Produção de citros enfrenta entressafra e controle de pragas
Larva-minadora exige atenção em pomares de citros no RS
Foto: Seane Lennon
Os pomares de citros no Rio Grande do Sul atravessam um período marcado por entressafra, avanços no manejo e atenção redobrada ao controle fitossanitário. De acordo com o Informativo Conjuntural divulgado pela Emater/RS-Ascar na quinta-feira (8), na região administrativa de Lajeado, os cultivos de laranja e bergamota estão fora do pico produtivo, enquanto as chuvas recentes favoreceram o desenvolvimento dos frutos de bergamota. A Emater/RS-Ascar informa que “o raleio dessa cultura está previsto para iniciar na segunda quinzena de janeiro”, etapa em que parte da carga será retirada com foco na produção de óleo essencial.
Em Pareci Novo, produtores já iniciaram o raleio em bergamoteiras precoces. Segundo o Informativo, a combinação entre chuvas regulares e temperaturas elevadas estimulou o crescimento vegetativo, com alongamento dos ramos, renovação da copa e emissão de folhas jovens. No entanto, a Emater/RS-Ascar alerta que essas brotações apresentam maior suscetibilidade a estresses bióticos, como insetos e fungos.
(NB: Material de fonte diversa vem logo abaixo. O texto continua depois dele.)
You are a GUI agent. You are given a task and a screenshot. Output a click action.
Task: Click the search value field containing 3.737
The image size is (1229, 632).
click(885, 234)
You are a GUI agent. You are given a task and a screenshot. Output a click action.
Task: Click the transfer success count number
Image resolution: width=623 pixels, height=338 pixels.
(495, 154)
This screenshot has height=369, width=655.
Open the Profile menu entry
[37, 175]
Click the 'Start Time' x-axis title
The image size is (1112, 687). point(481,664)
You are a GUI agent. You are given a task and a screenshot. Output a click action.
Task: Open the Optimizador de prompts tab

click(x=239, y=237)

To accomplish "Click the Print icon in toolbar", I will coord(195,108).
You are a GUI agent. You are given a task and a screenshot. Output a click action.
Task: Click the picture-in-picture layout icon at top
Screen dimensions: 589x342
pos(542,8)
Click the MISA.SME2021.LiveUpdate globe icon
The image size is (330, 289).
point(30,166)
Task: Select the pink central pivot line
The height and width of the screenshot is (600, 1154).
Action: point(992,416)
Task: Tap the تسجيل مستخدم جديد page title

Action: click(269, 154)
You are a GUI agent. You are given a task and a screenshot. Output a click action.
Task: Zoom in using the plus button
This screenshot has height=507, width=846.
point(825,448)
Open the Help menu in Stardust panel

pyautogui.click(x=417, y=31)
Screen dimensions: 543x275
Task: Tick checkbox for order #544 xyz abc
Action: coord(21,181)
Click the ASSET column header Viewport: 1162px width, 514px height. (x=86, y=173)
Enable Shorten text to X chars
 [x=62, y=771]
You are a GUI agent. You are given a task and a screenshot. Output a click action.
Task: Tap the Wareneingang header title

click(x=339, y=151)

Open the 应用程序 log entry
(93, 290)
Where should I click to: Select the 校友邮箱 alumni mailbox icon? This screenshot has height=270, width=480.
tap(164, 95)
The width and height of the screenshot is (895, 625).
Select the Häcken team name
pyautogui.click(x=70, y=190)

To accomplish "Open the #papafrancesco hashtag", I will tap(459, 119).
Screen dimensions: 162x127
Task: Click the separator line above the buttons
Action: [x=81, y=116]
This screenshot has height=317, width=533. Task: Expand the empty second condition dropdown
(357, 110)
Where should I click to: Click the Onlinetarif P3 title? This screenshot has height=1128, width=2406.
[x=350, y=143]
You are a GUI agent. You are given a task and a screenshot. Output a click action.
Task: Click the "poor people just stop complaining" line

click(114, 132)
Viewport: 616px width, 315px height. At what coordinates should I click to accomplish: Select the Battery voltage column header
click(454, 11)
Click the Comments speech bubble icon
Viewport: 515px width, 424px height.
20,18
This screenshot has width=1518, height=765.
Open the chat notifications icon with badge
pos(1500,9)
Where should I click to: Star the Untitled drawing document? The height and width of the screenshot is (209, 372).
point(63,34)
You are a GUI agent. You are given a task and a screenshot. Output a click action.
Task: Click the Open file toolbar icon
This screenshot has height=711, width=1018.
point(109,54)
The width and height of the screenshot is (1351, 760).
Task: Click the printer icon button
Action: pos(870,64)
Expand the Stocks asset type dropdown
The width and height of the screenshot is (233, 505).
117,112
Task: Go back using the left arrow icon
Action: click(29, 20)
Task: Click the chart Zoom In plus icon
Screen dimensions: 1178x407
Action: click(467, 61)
Nas brotações novas, foi registrada forte presença da larva-minadora-dos-citros (Phyllocnistis citrella). Conforme o boletim, o inseto atua diretamente sobre folhas em expansão, reduzindo a área fotossintética e comprometendo o desenvolvimento vegetativo. A Emater/RS-Ascar destaca que “as galerias formadas pela larva constituem uma das principais portas de entrada para o cancro-cítrico”, o que eleva o risco de infecção em condições de calor e umidade. Diante desse cenário, o órgão recomenda monitoramento constante das brotações e a adoção de estratégias de manejo e controle.
As operações de manejo dos pomares, como roçadas, encontram-se em fase final na maior parte das propriedades. Em função das temperaturas elevadas e das condições ambientais favoráveis à ocorrência de pragas e doenças, a Emater/RS-Ascar aponta intensificação dos tratamentos fitossanitários preventivos, com destaque para o controle da mosca-branca e o monitoramento contínuo de doenças fúngicas, especialmente a pinta-preta.
Em São José do Hortêncio, a colheita da laranja Valência está em fase final, com encerramento previsto para meados de fevereiro. Na área de 180 hectares destinada ao consumo in natura, cerca de 90% dos pomares já foram colhidos, com preço médio de R$ 50,00 por caixa de 25 quilos. Já na área de 30 hectares voltada à indústria, aproximadamente 90% da colheita foi concluída, com preço médio de R$ 10,00 por caixa de 25 quilos. A colheita da laranja Monte Parnaso foi finalizada nos 40 hectares cultivados no município, com preço médio de R$ 80,00 por caixa de 25 quilos.
A lima ácida Tahiti apresenta estabilidade nos preços nos municípios analisados. Em Bom Princípio, importante polo regional com 120 hectares cultivados, o valor recebido pelos produtores é de R$ 50,00 por caixa de 25 quilos. O Informativo aponta baixa carga produtiva nos pomares, especialmente em áreas de várzea, onde enchentes provocaram atraso no ciclo. Em São José do Hortêncio, em uma área de 25 hectares, cerca de 95% da produção já foi colhida, com preços variando entre R$ 70,00 e R$ 80,00 por caixa de 25 quilos.